Current In vitro platforms for MEW for studying disease and engineering tissues. (A) Macrophages and MEW scaffold interaction suggested spontaneous differentiation of M1 toward the anti-inflammatory type (M2), while both M1-markers, IL-1β and IL-8, were decreased and the M2 markers, CD163 and IL-10, rather increased. From. Tylek et al. (2020) [43]. (B) Schematic of the MEW circular structure of a 3D in vitro radial culture device for glioblastoma cell migration analysis. From Bakirci et al. (2020) [84]. (C) Adipose stem cells (ASC) spheroids in box-structured MEW scaffolds shows attachment to the fibers and adjacent spheroids. From McMaster et al. (2019) [44].

Fig. 10.

Tissue-specific scaffolds/constructs that direct stem cells differentiation and mimic the biomechanics of the tissue to be regenerated. (A) F/CaP scaffold exhibited distinct surface texture and bioactivity when immersed in SBF. From Daghrery et al. (2021) [27]. (B) Non flat geometries via resurfacing PCL to mimicking the contour of a human femoral condyle surface, enables cartilage-like tissue formation.
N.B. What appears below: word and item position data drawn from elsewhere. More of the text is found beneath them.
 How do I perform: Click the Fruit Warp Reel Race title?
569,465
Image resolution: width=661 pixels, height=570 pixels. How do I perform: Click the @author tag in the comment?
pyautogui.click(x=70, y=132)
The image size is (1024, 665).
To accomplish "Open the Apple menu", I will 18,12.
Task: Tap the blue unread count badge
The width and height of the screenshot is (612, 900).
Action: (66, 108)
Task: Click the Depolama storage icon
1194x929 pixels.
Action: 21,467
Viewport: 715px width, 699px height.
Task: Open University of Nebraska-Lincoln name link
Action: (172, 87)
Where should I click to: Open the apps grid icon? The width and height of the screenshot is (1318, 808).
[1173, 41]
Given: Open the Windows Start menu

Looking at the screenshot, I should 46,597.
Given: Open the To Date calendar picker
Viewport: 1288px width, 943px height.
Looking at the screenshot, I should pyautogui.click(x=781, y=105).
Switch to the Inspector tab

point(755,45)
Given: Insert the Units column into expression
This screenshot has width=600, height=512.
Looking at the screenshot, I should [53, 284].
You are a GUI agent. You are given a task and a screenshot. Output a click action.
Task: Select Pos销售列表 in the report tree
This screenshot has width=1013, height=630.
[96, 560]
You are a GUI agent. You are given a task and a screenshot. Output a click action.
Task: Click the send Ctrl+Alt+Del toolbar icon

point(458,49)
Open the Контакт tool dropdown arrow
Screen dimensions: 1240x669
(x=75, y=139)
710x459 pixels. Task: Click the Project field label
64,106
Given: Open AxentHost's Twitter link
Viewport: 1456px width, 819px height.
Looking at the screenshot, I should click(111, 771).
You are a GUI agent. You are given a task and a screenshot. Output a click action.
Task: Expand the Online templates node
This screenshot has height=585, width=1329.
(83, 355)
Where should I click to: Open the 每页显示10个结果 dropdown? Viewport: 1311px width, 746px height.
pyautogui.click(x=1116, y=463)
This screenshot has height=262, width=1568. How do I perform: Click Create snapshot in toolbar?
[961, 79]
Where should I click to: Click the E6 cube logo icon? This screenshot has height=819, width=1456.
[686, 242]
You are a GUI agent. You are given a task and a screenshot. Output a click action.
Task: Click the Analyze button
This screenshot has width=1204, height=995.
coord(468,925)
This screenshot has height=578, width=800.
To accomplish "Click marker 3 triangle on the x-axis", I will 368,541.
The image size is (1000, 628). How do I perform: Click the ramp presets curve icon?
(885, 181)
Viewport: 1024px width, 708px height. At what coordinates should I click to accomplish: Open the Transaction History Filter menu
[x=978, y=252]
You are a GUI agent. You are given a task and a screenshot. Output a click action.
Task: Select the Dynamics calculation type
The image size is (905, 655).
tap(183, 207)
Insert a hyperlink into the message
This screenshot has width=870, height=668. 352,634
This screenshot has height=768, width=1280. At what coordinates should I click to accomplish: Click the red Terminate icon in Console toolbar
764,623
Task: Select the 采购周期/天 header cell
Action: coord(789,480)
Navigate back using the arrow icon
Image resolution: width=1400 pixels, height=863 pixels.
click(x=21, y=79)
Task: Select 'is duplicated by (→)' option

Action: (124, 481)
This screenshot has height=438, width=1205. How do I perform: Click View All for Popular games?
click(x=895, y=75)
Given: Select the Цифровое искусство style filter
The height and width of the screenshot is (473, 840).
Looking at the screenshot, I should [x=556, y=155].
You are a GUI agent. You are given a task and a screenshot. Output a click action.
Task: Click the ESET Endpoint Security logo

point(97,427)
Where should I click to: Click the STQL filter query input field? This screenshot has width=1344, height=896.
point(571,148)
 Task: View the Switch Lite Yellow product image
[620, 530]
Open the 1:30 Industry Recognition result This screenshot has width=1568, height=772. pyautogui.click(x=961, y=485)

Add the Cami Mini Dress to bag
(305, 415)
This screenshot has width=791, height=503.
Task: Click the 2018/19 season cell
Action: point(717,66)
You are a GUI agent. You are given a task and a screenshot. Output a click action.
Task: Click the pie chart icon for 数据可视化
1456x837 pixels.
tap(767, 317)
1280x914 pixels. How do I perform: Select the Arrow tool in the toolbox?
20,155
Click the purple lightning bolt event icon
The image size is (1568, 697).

From Peiffer et al. (2021) [25].

Fig. 11.

Highly-Ordered, nanostructured fluorinated cap-coated melt electrowritten scaffold for periodontal regeneration (A) Generation and characterization of rat mandibular periodontal fenestration defect model. (B) Micro-CT assessments and MT-stained indicated neotissue formation and Sharpey’s fiber insertions to new bone and cementum formation after 6 weeks post-implantation of MEW-F/CaP scaffold. From Daghrery et al. (2021) [27].